What is Data?
January 22, 2024
The application of methods from statistics, computer science, and related fields to produce information and knowledge from data in order to solve domain specific problems and make decisions.
Because of the intersection of the methods fields (statistics, CS, etc) and the domain application fields (biology, finance, insurance, sports, etc), data science is necessarily an interdisciplinary field.
Data science is an interdisciplinary academic field that uses statistics, scientific computing, scientific methods, processes, algorithms and systems to extract or extrapolate knowledge and insights from potentially noisy, structured, or unstructured data.
Data Scientist (n.): Person who is better at statistics than any software engineer and better at software engineering than any statistician.
While there is not yet a consensus on what precisely constitutes data science, three professional communities, all within computer science and/or statistics, are emerging as foundational to data science: (i) Database Management enables transformation, conglomeration, and organization of data resources, (ii) Statistics and Machine Learning convert data into knowledge, and (iii) Distributed and Parallel Systems provide the computational infrastructure to carry out data analysis.
Good question!
Data is anything that can be observed, stored (most often digitally as numbers or characters), and recalled.

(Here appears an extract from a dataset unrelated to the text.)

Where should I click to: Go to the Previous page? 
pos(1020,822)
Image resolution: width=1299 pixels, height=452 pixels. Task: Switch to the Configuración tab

Here, “anything” could be, but is not limited to: measurements, artifacts, and proxies for the state of nature.
information, especially facts or numbers, collected to be examined and considered and used to help decision-making, or information in an electronic form that can be stored and used by a computer
In common usage data is a collection of discrete or continuous values that convey information, describing the quantity, quality, fact, statistics, other basic units of meaning, or simply sequences of symbols that may be further interpreted formally.
Data refers to raw, unprocessed facts and figures without context. It is the foundation for all subsequent layers but holds limited value in isolation.
Information is organized, structured, and contextualized data. Information is useful for answering basic questions like “who,” “what,” “where,” and “when.”
Knowledge is the result of analyzing and interpreting information to uncover patterns, trends, and relationships. It provides an understanding of “how” and “why” certain phenomena occur.
Wisdom is the ability to make well-informed decisions and take effective action based on understanding of the underlying knowledge.
Really, anything downstream of data itself that is useful in some way.
Good data products will help an end-user solve a problem or make a decision.
What fields are not using data?
How do data scientists apply statistical and computational methods?